▶ [LISTED ENTRIES]
=====
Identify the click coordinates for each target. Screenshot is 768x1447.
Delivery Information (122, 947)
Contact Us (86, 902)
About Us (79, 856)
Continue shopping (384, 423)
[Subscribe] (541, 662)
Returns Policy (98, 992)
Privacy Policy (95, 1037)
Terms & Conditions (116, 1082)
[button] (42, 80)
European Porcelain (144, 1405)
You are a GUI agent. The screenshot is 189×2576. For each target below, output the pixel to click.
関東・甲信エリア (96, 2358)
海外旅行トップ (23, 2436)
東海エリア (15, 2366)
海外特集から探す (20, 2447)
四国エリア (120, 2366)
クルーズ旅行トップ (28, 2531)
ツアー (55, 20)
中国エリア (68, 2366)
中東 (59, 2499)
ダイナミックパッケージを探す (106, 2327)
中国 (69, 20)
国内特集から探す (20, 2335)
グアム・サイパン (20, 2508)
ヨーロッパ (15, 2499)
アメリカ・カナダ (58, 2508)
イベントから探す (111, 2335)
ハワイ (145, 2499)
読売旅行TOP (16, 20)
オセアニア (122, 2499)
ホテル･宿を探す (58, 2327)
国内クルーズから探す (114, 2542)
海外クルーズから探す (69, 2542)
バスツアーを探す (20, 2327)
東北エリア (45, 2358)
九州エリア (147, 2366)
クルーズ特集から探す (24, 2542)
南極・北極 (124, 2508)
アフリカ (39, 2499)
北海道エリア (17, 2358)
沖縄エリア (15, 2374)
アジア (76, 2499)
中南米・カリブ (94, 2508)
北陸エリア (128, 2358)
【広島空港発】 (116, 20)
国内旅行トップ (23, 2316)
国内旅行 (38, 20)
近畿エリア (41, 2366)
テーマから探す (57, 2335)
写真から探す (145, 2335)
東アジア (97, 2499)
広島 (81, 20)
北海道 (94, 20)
=====
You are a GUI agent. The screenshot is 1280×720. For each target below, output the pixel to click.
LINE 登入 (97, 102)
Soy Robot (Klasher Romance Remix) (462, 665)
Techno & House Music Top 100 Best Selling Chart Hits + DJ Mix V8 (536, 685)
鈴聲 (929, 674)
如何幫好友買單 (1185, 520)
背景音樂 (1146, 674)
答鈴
=====
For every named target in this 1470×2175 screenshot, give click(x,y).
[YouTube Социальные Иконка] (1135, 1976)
=====
▶ [YOUR ASSIGNMENT] Go back to the listing above. Copy word for word the lines from the one with "オセアニア (122, 2499)" through the one with "北海道 (94, 20)", and nothing more.

▶ [YOUR RESPONSE]
オセアニア (122, 2499)
ホテル･宿を探す (58, 2327)
国内クルーズから探す (114, 2542)
海外クルーズから探す (69, 2542)
バスツアーを探す (20, 2327)
東北エリア (45, 2358)
九州エリア (147, 2366)
クルーズ特集から探す (24, 2542)
南極・北極 (124, 2508)
アフリカ (39, 2499)
北海道エリア (17, 2358)
沖縄エリア (15, 2374)
アジア (76, 2499)
中南米・カリブ (94, 2508)
北陸エリア (128, 2358)
【広島空港発】 (116, 20)
国内旅行トップ (23, 2316)
国内旅行 (38, 20)
近畿エリア (41, 2366)
テーマから探す (57, 2335)
写真から探す (145, 2335)
東アジア (97, 2499)
広島 (81, 20)
北海道 (94, 20)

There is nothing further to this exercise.